Directionally Dependent Multi-View Clustering Using Copula Model
This addresses a domain-specific problem for genomics researchers by enabling more accurate integrative clustering of multi-source data with directional dependencies, though it is incremental as it builds on existing copula methods.
The authors tackled the problem of multi-view clustering in genomics by proposing a copula-based model that accommodates directional dependencies, such as those in DNA expression, DNA methylation, and RNA expression, and applied it to breast cancer tumor samples from TCGA, showing that ignoring directional dependence negatively affects clustering performance in simulations.

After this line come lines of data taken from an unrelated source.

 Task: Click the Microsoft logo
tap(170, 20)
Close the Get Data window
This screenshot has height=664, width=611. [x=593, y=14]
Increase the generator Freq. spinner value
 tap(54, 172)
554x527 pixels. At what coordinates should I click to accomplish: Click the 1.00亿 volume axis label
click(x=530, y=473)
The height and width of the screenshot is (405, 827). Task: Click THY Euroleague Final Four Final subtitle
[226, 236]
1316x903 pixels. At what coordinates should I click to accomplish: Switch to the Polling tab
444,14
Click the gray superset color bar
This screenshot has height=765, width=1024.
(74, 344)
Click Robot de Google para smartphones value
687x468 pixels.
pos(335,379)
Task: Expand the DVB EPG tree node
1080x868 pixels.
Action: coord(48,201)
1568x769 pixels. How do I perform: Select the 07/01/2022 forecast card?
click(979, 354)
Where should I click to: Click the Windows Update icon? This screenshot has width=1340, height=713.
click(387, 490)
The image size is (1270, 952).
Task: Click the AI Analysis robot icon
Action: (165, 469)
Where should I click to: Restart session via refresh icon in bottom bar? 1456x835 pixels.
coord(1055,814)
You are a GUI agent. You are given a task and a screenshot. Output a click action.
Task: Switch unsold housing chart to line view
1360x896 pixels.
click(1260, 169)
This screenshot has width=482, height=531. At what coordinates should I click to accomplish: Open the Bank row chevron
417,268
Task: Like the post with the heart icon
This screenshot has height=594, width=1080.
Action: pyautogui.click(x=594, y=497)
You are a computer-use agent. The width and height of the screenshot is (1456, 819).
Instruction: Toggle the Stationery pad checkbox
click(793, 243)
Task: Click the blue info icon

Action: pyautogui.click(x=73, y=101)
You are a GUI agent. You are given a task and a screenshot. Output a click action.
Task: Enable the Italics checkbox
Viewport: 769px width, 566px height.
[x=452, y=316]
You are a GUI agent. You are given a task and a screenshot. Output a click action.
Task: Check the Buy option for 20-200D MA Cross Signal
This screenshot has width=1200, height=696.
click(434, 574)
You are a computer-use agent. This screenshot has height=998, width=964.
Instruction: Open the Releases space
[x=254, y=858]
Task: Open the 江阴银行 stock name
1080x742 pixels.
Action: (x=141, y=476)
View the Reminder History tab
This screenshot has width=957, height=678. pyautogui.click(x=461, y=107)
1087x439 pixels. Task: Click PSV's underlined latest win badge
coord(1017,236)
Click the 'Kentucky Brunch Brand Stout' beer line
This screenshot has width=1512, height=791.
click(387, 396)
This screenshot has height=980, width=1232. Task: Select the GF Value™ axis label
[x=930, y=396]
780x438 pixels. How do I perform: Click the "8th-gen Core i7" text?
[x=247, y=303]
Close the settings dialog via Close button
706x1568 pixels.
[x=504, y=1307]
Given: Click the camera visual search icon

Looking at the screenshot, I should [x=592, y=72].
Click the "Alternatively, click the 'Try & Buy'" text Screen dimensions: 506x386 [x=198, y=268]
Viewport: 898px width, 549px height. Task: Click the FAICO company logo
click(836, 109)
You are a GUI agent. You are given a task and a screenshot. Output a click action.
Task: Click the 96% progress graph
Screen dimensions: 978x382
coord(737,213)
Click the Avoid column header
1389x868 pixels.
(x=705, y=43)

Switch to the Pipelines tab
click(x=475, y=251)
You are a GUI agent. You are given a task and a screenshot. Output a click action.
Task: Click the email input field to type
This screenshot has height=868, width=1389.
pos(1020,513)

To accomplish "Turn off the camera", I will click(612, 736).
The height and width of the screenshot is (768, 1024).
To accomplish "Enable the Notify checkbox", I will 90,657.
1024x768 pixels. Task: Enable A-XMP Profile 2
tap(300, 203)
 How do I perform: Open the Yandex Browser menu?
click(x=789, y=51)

In recent biomedical scientific problems, it is a fundamental issue to integratively cluster a set of objects from multiple sources of datasets. Such problems are mostly encountered in genomics, where data is collected from various sources, and typically represent distinct yet complementary information. Integrating these data sources for multi-source clustering is challenging due to their complex dependence structure including directional dependency. Particularly in genomics studies, it is known that there is certain directional dependence between DNA expression, DNA methylation, and RNA expression, widely called The Central Dogma. Most of the existing multi-view clustering methods either assume an independent structure or pair-wise (non-directional) dependency, thereby ignoring the directional relationship. Motivated by this, we propose a copula-based multi-view clustering model where a copula enables the model to accommodate the directional dependence existing in the datasets. We conduct a simulation experiment where the simulated datasets exhibiting inherent directional dependence: it turns out that ignoring the directional dependence negatively affects the clustering performance. As a real application, we applied our model to the breast cancer tumor samples collected from The Cancer Genome Altas (TCGA).